So, the Chelsea Flower Show is over half way through and I’ve had time to digest what I saw when I visited the show on Monday. It’s definitely not been a vintage year.
By the time the recession hit last autumn, most of the Chelsea gardens were well underway offsite, plants were growing and materials ordered. Some of the designers pulled out due to lack of sponsorship and among those that remained there was evidence of slashed budgets.

I suspect that next year will be much more interesting, as everyone adjusts to the new economic conditions. This year’s gardens weren’t designed with recession in mind – next year’s will be. I’m hoping that this will mean a lot of creative use of materials rather than the indulgence of well-nigh unlimited budgets.

So, despite my reservations, what caught my eye? Plants that appeared in several gardens included the lovely big seed heads of Angelica, lots of aquilegias and rich blue iris sibirica. Despite the best efforts of the designers to keep their choices secret, it does seem that certain plants pop up everywhere.

It was the small gardens where there was most inspiration – the ideas that anyone can take home and use. Each year I take photos of details that appeal to me – it might be a plant combination (although you need to bear in mind that not everything you see planted together will flower simultaneously in your own garden), a bit of hard landscaping or a plant support. Over the years I have used lots of these ideas in my own garden. I expect that the Hampton Court Show in July will provide similar inspiration.

Photo by Michelle Garrett

The gardens that really appeal to me are the ones that confound my prejudices, that make me reconsider a particular material or planting style. The Fenchurch Garden designed by Paul Hensey certainly made me look at concrete in an entirely new way. The curvaceous pillars intersected by wall planting (another popular theme) were so tactile that I longed to run my hands over them. I also loved the way that the planting ran up the wall from the herbaceous beds. Lots of inspiration there for a small walled garden.

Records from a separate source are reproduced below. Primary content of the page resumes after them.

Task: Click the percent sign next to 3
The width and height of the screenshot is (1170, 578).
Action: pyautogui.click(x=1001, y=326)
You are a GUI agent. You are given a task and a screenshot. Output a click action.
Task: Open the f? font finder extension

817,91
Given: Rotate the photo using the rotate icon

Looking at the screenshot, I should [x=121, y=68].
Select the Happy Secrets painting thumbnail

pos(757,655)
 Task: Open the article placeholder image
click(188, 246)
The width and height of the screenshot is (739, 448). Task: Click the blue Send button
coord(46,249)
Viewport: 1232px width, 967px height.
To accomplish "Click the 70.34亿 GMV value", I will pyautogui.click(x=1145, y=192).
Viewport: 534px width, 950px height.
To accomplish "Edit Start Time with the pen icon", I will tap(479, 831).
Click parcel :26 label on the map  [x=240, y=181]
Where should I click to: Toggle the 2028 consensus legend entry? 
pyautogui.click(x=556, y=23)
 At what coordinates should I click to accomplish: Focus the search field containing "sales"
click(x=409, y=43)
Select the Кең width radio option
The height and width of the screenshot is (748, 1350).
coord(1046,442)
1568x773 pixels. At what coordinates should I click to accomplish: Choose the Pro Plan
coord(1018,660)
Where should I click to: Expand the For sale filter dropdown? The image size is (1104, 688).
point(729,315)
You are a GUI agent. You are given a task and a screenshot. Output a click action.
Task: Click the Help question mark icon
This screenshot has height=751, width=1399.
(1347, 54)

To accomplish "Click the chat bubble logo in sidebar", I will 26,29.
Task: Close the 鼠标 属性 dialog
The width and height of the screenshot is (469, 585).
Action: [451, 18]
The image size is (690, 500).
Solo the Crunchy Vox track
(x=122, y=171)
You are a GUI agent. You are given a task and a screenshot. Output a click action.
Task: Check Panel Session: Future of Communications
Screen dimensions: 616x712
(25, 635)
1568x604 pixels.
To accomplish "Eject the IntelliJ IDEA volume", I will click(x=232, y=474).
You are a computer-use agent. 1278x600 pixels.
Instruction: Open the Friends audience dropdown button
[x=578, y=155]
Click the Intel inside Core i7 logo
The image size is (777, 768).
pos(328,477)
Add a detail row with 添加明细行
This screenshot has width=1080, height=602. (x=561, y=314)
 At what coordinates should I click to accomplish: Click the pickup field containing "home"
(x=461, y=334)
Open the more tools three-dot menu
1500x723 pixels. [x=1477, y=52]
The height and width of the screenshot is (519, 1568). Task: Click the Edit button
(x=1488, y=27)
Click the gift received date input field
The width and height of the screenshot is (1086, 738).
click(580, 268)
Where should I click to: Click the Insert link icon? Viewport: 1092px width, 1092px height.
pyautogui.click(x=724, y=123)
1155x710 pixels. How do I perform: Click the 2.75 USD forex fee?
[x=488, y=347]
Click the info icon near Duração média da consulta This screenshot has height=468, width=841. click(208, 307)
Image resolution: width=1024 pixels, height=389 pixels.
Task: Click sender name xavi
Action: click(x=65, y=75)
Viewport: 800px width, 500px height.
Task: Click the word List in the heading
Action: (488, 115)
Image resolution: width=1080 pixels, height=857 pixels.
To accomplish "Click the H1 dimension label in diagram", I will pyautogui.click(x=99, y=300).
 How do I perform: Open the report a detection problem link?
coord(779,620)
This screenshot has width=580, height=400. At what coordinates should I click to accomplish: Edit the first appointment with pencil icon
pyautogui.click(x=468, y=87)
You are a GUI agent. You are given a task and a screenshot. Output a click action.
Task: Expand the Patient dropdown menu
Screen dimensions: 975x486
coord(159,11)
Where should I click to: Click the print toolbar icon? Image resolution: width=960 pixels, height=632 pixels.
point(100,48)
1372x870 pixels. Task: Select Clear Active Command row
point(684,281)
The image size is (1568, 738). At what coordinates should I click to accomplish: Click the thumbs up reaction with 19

I thought the log wall in the 1984 garden designed by Chris Gutteridge, Antony Cox and Jon Owens would be an inexpensive way to make a blank wall look interesting, while also providing habitats for insects and nesting places for birds.

One of the problems in a small garden is to find a nice place to sit without sacrificing planting areas. Designers Angus Thompson and Jane Brockbank resolved this problem in the Nature Ascending garden by laying the deck around a tree. So often the ground beneath a tree is poor and plants are difficult to establish, so this seems a really good solution.

It is rare to see paving that outshines the surrounding planting, but in Sarah Eberle’s Artist’s Garden, the path was a remarkable tapestry of buildings created by filling metal grids with different colour gravels. This was a garden that acknowledged the credit crunch and showed that with time and imagination the cheapest materials can be transformed into something very beautiful.

It was interesting how masculine many of the large gardens were – they had structure, restraint and cool, restricted palettes. I could admire them, but I certainly didn’t love them. The exception was Tom Hoblyn’s garden with waves of redwood undulating into a dark pool of water from a large deck – all surrounded by grasses interplanted with lime green pitcher plants and terracotta aquilegias. It had real soul.